Un silenzio inquietante.
Gaetano Saffioti, piaccia o no, ha ragione quando dichiara che in Massa Carrara ...La presenza mafiosa qui' e' forte... in particolare la ndrangheta calabrese, Infatti è da anni che il Sottoscritto lo sostiene partendo dalle dichiarazioni di alcuni anni fa fatte alla Commissione Antimafia dal Magistrato Antimafia Anna Canepa ... La ndrangheta si muove da Ventimiglia alle cave di Carrara... e su Carrara, città che non ha una cultura mafiosa, sussiste però il problema della mancanza di percezione anche se non si possono escludere vere e proprie collusioni politiche e non solo.
Non ho il dato esatto della produzione di granulati e polveri di marmo avvenuta negli anni 90 ma so che si è trattato di centinaia di migliaia di tonnellate e se pensiamo che solo circa meno di 10 anni fa si è scoperto che i granulati e polveri di marmo sono ottimi elementi per la schermatura della radio attività ecco spiegato il perché nelle discariche illegali di rifiuti radiologici ospedalieri trovate nelle " terre dei fuochi" e in Calabria come nel caso delle " navi dei veleni" affondate, erano ricoperte o stivate di tali prodotti.

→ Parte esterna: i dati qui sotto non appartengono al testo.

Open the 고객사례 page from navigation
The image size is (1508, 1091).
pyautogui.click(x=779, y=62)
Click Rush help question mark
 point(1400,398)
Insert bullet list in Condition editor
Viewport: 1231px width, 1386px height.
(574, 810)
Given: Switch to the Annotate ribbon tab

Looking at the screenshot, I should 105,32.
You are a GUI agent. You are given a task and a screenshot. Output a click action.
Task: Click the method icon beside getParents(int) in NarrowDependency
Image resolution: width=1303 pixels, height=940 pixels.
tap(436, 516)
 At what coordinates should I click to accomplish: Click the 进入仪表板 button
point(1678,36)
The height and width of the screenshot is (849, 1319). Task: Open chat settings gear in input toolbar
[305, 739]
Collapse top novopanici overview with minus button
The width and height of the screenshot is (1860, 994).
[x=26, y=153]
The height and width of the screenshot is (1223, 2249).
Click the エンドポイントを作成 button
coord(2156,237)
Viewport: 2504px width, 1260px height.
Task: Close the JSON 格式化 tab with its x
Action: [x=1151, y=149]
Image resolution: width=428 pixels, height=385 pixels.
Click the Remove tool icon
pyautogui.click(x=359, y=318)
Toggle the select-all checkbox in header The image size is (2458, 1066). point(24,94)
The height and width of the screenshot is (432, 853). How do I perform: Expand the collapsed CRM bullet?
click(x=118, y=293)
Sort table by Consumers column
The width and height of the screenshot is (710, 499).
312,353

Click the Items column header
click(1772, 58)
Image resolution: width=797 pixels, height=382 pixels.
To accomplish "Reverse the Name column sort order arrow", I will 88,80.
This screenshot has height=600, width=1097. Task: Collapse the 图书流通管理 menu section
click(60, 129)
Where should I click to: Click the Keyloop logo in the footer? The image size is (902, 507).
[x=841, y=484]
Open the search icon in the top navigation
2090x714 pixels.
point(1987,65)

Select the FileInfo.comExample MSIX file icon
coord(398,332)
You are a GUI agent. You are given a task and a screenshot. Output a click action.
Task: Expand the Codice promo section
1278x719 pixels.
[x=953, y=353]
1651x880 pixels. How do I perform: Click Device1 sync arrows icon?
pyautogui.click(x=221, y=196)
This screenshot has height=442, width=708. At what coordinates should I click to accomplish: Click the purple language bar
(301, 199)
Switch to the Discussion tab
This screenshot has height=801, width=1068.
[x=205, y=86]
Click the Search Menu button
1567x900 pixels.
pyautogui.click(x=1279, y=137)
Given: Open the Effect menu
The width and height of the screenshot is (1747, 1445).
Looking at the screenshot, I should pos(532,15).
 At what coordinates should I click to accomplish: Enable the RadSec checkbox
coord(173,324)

E' auspicabile (ma non si può escludere che già sia in corso anche se il tempo scorre) che la Magistratura e la DIA
rivolgono una particolare attenzione al "detrito di marmo" che vede ancora oggi la presenza di imprese dell' autotrasporto e/o "movimento terra" legate e/o riconducibili a note famiglie della "ndrangheta" del "cosentino".
Gaetano Saffioti era sotto protezione in Massa perché, all' epoca, era uno dei pochi testimoni e/o collaboratori di giustizia contro la " ndrangheta e nonostante il suo regime di protezione gli incendiarono alcuni camion che teneva in Massa nella zona industriale, in quanto il Saffioti operava nelle cave di Carrara e di Massa nella fornitura e trasporto del " detrito di marmo".
C'è un fatto inquietante sulla vicenda del Saffioti sul quale è bene riflettere, quando decise di andarsene da Massa Carrara , a mezzo stampa, dichiaro' "che se ne andava perché non si sentiva più al sicuro" e dopo questa sua dichiarazione segui' un totale silenzio da parte della politica e delle Istituzioni e per questo silenzio stento a credere che possa essersi trattato solo di mancanza di percezione o di distrazione.